The law of God is not any written code or commandments. 'I am yours, and You are mine,' is the covenant. The self-emptying death was the ultimate sign of God's love for us. It is from this sacrificial love, the law of God is planted in our hearts. Like a grain of wheat, that love which is planted in our heart begin to grow once it is offered in self-emptying moments of our life.
'Full of grace' is what can be said of the dwelling place of God. Ever-flowing grace, and life is the beauty of that dwelling. We are covered, flowed over, consoled, and recreated in the abundance of waters. Our lives are getting more and more centered around worship places. But, do those worship places represent ever-flowing grace? When a worship place become a boundary, how can it contain God? We need symbols and life-styles that represent a temple-less God; God being present everywhere.
Ransom theology has done great harm to Christianity throughout centuries. It does not represent what Jesus taught, did, and what he told about God. It is fascinating for preachers of sin-punishment logic for it can exploit a well cultivated guilt-conscience.
Where is space of theology of grace, creation, and life? Space for creation is there in the liturgy of Easter. But scarcely the liturgy touches on creation, or the abundance of life. The life and light of easter glory is preached and heard as a continuation of suffering that is seen as ransom as though the father's justice demanded human blood for evoking his mercy.
Ransom theology in one way or the other justifies suffering and even violence. Suffering and evil must be condemned as suffering and violence themselves. Son of God suffered and died, many innocents suffered and died. Many suffer and die as victims of war, hunger and humiliation. They are indeed victims of injustice. It must be called injustice.
Ransom theology models a saviour who paid the ransom, and yet still promote a spirituality of penance and reparations; again a GOD who demands suffering that mercy may be evoked in him. Why there is no penances and reparations for the injustices that we see around? Why don't we take up actions that ensure justice and see true penance in them? Self-inflicted suffering and being hungry just to appease God only serves an empty GOD who is a lie.
Laws (even religious) have the capacity only to demand a social order. A relationship with the divine can not be realized by any law. What we need is a sincere heart. A temple must be a symbol of a sincere heart where true worship can happen. Otherwise temples will promote worship that suits GODs created in the framework of the power of laws. Does our worship-places represent a sincere heart?

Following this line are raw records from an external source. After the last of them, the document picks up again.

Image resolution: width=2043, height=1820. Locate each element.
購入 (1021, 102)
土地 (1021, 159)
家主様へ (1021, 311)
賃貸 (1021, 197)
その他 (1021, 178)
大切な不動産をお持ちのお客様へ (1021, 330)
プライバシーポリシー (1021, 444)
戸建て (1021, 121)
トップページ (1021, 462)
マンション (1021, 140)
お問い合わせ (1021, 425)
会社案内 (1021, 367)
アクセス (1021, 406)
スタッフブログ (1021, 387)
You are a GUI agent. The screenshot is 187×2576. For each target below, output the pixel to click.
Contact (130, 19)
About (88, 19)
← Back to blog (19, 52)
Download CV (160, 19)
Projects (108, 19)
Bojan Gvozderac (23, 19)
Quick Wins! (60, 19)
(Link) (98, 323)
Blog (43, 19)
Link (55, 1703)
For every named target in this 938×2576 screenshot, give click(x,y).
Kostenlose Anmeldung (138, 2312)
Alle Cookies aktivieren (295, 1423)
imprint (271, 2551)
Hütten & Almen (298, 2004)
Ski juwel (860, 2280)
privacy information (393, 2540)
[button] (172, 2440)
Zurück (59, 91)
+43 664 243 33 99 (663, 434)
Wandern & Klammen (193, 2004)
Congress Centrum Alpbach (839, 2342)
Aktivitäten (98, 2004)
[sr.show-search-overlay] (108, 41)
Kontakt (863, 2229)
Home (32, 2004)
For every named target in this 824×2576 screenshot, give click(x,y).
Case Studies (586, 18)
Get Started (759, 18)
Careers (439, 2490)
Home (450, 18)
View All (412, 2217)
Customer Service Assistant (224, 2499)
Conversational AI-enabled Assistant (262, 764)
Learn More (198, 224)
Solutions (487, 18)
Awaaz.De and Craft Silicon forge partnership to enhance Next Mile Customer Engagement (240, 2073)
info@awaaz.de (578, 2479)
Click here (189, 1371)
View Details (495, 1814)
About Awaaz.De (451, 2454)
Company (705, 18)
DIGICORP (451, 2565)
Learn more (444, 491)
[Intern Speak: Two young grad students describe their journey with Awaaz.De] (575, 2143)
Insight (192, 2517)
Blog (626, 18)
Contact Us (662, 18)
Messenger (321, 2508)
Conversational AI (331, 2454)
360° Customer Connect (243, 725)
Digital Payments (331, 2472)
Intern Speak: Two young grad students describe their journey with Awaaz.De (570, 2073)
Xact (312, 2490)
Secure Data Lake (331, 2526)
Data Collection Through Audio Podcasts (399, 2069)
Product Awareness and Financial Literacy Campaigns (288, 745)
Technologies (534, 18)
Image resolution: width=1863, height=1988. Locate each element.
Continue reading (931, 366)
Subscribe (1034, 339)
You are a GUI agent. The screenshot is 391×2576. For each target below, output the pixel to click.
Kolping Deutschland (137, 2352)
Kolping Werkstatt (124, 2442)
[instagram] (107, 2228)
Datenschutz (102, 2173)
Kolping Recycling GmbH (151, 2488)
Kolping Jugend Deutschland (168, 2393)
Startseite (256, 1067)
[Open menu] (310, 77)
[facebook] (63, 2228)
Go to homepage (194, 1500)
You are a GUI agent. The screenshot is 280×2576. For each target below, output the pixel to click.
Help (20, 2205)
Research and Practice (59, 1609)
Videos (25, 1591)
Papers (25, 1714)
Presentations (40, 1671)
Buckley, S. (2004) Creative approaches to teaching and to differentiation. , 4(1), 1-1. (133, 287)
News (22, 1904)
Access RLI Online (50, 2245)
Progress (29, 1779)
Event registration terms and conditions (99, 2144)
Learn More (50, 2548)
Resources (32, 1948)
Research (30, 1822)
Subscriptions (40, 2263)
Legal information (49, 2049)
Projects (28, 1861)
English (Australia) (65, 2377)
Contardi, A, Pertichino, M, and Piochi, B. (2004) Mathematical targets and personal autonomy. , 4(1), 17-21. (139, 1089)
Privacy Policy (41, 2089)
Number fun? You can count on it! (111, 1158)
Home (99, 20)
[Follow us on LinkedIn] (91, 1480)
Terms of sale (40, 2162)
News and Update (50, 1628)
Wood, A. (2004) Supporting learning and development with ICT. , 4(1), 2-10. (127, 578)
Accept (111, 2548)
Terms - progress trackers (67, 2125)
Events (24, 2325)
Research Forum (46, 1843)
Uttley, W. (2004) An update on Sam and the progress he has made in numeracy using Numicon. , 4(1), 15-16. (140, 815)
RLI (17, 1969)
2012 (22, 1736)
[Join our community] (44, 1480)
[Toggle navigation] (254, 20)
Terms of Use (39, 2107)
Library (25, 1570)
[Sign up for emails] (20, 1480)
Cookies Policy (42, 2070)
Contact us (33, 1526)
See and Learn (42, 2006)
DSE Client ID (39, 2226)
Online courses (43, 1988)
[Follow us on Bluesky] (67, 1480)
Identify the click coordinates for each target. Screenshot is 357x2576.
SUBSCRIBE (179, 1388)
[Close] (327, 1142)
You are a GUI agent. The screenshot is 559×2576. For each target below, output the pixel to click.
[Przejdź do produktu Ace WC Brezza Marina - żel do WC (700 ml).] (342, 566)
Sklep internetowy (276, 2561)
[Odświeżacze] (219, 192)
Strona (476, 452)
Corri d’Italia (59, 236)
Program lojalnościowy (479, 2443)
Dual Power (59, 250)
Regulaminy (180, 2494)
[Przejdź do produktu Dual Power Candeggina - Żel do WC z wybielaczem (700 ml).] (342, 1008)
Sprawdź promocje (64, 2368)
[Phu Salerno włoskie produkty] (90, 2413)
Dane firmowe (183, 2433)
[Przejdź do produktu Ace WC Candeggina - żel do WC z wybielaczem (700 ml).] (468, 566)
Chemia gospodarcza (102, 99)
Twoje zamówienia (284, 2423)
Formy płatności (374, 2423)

We may extend or narrow our friendships, intensify enmity or compromise with evil, all by manipulating law that we have access to. Being lawless, we can be very much ‘righteous’ to ourselves and before ourselves. The sacred laws codified were with a hope to be holy as God is holy. The holiness of God cannot be real if there is no justice, even if we have ‘holy’ structures, incense and ‘holy’ songs and praises everywhere.
Paul finds Christ as the new law. We cannot manipulate, or
be hypocritical and follow Christ the law. Christ is not rules and regulations.
Christ is the way we walk and the end we accomplish. Though frail, sincerity is
the only requirement to follow Christ the law.
Often, we hear this gift to be led by Christ the law as
individual obligation. It is ‘you’ (in singular) who is to follow Christ, keep
his ‘commandments,’ and be holy. It is ‘we’ or ‘you’ (in plural) that follow
Christ, or follow Christ the law, and be holy as God is holy, and being perfect
as our heavenly Father. Has any one got a merit, it is shared for the good of
all. Has anyone flawed? It is a concern for all, not as a worry or shame, but as
a need of the body to make one another complete.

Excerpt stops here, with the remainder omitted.